■ Auswahl:

# # #

Ich würde versuchen den Lehrer davon zu überzeugen, dass seine Ansicht der Dinge nicht die richtige ist. 
Ist wie mit Chefs oder Kunden: die haben auch nicht immer Recht.


----------



## Freizeit-biker (24. Februar 2013)

Leute, das hat nichts mit Sinnvoll oder nicht zu tun. Das ist eine rein versicherungstechnische Angelegenheit. 
Wenn die entsprechende Haftpflich/Unfall oder sonst welche Versicherung sagt StVZO, dann kann der Lehrer sich aufhängen wenn da was passiert und ein Verstoss gegen die Versicherungsauflagen festgestellt wird. 

Eine Versicherung ist weltmeisterlich, wenn es darum geht, Schlupflöcher zu finden, um die Forderungen abzulehnen.

# # #

■ Bereitgestellte Daten:
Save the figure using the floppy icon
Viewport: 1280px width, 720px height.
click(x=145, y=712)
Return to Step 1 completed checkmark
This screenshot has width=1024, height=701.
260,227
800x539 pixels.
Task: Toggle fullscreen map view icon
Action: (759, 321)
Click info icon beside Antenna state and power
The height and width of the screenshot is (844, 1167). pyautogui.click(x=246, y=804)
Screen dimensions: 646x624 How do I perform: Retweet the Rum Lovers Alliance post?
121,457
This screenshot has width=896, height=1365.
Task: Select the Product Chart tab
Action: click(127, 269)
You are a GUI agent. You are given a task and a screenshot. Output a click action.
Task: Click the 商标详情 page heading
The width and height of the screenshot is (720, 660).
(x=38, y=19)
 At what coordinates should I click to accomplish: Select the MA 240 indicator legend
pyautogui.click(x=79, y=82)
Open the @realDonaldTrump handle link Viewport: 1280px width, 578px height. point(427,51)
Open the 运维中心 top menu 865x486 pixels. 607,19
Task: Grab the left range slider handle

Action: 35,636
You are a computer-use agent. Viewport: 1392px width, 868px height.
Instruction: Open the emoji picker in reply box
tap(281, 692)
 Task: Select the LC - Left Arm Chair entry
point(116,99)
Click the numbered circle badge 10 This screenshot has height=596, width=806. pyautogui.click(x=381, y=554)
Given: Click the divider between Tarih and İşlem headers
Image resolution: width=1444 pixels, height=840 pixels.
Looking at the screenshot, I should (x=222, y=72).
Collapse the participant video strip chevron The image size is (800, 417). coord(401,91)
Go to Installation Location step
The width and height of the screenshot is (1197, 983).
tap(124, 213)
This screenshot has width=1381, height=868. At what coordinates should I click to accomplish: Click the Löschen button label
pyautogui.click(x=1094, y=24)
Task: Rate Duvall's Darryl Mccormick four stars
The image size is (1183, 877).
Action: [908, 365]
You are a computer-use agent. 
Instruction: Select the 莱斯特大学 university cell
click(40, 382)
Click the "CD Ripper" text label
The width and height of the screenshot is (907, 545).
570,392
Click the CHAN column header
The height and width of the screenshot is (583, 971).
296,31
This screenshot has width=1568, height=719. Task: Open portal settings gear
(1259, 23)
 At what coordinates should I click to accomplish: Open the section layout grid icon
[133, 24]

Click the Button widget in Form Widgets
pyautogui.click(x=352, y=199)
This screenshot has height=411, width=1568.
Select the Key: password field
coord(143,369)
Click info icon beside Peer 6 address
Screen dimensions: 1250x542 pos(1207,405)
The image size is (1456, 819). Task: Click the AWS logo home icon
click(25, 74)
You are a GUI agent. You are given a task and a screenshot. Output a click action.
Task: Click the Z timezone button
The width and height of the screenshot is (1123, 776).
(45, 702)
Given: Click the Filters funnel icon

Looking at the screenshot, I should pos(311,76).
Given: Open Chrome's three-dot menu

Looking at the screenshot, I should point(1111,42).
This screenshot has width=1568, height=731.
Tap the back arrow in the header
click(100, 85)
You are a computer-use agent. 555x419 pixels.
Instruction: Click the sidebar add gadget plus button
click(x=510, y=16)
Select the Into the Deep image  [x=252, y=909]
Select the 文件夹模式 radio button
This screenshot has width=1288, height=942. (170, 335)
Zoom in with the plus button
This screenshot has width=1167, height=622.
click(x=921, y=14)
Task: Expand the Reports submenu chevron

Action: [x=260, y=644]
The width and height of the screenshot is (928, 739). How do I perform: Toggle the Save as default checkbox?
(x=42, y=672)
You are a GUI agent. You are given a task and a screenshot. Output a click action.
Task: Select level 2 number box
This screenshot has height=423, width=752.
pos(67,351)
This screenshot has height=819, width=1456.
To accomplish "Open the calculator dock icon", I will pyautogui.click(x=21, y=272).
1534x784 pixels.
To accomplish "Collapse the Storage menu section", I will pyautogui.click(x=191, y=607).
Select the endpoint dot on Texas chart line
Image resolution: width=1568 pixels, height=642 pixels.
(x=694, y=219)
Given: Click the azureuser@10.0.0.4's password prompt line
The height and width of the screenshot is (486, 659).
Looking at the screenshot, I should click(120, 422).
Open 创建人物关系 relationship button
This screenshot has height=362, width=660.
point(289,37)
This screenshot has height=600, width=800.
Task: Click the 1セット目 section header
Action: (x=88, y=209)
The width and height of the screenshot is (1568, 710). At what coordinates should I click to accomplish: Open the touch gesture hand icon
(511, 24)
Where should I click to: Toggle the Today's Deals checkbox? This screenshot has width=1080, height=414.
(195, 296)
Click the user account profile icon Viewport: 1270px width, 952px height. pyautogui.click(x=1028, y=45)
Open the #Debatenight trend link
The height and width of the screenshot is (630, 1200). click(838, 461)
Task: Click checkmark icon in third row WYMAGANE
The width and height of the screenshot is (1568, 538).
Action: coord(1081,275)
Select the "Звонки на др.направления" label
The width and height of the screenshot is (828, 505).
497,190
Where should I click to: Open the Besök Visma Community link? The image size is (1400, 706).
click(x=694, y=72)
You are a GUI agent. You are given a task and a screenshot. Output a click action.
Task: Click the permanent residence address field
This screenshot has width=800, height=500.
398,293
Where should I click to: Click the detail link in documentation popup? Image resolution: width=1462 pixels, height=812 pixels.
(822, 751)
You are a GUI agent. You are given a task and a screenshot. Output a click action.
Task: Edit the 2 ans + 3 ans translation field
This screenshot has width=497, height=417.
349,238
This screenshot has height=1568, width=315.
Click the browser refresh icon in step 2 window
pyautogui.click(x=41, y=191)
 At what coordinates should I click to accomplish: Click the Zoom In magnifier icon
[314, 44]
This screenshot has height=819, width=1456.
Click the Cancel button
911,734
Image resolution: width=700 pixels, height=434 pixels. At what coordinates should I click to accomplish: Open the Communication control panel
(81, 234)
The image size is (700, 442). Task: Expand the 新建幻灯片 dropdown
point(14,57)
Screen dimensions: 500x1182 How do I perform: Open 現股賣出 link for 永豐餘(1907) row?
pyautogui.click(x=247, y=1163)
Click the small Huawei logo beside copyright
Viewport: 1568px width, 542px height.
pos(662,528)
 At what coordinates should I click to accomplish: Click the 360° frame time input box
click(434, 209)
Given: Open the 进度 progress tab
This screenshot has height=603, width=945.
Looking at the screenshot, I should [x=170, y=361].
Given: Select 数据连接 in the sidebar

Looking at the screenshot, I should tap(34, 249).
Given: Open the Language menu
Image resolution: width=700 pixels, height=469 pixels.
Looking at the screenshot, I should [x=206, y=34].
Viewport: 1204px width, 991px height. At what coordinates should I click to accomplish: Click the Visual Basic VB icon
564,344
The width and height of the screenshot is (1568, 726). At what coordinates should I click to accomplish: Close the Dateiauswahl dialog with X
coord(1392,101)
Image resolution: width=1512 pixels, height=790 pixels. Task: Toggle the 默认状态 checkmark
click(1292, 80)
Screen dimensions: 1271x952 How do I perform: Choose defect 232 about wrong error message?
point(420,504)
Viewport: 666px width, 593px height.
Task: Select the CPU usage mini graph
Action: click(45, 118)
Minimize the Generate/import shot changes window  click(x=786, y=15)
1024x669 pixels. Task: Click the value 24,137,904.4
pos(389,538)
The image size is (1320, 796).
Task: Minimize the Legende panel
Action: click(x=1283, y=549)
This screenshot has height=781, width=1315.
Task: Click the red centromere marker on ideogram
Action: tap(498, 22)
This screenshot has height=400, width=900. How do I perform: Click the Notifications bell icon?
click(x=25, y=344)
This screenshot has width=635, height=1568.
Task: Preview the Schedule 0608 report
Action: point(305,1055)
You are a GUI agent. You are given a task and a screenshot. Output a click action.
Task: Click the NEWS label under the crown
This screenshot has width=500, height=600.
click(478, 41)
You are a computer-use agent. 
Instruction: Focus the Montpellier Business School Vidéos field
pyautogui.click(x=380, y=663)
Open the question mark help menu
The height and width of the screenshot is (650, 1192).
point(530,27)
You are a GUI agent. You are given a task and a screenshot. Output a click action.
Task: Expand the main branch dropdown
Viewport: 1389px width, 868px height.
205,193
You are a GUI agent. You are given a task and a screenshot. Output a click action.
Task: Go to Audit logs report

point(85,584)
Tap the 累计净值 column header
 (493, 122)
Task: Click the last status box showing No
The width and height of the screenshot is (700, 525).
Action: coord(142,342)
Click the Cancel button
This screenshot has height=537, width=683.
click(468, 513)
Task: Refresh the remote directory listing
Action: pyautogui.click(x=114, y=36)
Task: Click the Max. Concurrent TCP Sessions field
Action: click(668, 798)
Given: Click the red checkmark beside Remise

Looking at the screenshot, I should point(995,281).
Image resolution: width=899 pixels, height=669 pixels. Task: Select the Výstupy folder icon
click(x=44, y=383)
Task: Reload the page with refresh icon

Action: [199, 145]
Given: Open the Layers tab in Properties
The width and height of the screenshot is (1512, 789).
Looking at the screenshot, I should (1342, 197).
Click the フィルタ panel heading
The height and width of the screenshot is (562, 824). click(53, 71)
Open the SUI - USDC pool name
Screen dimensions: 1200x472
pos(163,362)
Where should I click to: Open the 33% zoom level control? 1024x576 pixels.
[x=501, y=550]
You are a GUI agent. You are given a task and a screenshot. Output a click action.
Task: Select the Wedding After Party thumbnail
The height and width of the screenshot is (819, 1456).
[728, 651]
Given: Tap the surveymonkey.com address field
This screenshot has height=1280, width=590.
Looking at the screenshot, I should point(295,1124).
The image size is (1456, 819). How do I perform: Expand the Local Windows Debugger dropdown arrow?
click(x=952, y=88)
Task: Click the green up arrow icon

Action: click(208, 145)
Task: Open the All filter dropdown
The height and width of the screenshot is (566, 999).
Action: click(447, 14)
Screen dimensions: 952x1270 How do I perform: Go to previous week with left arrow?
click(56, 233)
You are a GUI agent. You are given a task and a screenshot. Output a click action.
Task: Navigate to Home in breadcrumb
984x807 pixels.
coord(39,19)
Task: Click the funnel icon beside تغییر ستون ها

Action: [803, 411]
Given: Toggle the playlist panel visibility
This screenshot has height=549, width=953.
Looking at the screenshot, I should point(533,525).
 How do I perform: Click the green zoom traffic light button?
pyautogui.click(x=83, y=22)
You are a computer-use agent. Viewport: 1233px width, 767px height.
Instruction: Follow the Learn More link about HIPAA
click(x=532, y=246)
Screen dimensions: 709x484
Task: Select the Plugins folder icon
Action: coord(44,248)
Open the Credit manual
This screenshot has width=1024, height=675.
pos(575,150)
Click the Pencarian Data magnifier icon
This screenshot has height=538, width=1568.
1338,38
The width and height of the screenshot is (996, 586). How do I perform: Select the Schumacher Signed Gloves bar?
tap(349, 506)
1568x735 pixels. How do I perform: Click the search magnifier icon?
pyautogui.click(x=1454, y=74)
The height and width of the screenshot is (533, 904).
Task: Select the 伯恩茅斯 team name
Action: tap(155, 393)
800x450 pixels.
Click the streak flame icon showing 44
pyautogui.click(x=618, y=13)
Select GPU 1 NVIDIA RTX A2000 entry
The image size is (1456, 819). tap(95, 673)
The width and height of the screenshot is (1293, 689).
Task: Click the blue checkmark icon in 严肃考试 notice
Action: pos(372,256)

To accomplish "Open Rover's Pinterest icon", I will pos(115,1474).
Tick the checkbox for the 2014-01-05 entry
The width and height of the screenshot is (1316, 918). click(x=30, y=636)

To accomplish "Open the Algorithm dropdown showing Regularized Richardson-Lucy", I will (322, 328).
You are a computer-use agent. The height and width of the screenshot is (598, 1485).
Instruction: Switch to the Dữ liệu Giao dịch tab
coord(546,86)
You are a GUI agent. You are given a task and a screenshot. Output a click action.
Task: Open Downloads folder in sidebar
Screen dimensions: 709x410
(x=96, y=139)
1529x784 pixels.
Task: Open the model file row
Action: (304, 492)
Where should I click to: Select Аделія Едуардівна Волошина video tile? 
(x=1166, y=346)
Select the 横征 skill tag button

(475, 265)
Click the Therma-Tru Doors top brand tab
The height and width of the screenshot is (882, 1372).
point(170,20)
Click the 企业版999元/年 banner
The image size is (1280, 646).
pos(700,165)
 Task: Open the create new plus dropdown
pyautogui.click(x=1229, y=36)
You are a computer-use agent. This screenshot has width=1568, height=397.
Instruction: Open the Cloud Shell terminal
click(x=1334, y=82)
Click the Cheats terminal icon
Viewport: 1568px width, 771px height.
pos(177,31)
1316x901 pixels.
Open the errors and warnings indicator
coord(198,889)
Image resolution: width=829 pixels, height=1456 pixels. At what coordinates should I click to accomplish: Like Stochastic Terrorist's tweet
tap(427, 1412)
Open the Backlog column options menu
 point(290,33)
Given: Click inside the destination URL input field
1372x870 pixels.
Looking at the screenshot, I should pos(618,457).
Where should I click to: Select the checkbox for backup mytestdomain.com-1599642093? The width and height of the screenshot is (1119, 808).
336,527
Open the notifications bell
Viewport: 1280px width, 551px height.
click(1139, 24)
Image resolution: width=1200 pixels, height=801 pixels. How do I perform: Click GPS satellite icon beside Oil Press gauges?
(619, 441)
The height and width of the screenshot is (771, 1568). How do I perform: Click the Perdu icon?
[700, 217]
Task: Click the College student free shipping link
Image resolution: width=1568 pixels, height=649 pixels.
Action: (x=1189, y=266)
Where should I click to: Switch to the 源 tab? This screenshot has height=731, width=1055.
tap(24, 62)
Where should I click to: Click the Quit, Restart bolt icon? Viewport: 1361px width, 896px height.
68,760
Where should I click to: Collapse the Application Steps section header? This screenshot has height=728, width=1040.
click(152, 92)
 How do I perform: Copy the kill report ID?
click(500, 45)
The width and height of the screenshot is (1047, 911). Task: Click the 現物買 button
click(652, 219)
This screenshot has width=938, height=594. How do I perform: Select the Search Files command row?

# # #

■ Erforderliche Arbeiten:
A: Gib die Zeilen der Datensätze von der Zeile mit „The image size is (1456, 819). Task: Click“ bis zur Zeile mit „click(100, 85)“ wieder und ersetze darin „back arrow“ durch „return arrow“. Alles andere bleibt unverändert.
B: Führe den Forumsauszug über die Versicherungsauflagen für den Lehrer nach seinem letzten Satz fort.

■ Ergebnisse nacheinander:
A:
The image size is (1456, 819). Task: Click the AWS logo home icon
click(25, 74)
You are a GUI agent. You are given a task and a screenshot. Output a click action.
Task: Click the Z timezone button
The width and height of the screenshot is (1123, 776).
(45, 702)
Given: Click the Filters funnel icon

Looking at the screenshot, I should pos(311,76).
Given: Open Chrome's three-dot menu

Looking at the screenshot, I should point(1111,42).
This screenshot has width=1568, height=731.
Tap the return arrow in the header
click(100, 85)

B:
So eine Alpenquerung als Aufsichtsführender über Minderjährige zu machen ist eh schon ein nicht unbedeutendes Risiko. 
Das geringste Übel wird dann ein Disziplinar Verfahren sein. Dass dass den Verlust seines Jobs nach sich ziehen kann, ist nicht ganz unwarscheinlich.


----------



## gewitterBiker (24. Februar 2013)

Vielleicht kann das mit der Versicherung vorher geklärt werden. Offenbar handelt es sich ja nicht um eine klassiche Radtour sondern um eine Sportveranstaltung.
Nur eine Idee, ich kenne mich da nicht aus.


----------



## aquanaut96 (24. Februar 2013)

dertutnix schrieb:


> ... wenn du dir kein weiteres vr mit nabendynamo en kaufen willst, würde ich eigentlich nur einen speichenddynamo für diskussionswert erkennen.
> 
> ... klären, ob es eine stelle an deinem rad gibt, da dem du einen seitenläuferdynamo befestigen kannst und der kontakt zum reifen immer gleich bleibt. wenn möglich, dann auf glatte reifen, wie etwa einen ballonreifen wechseln. macht auf der abfahrt vom pfitscherjoch kaum sinn...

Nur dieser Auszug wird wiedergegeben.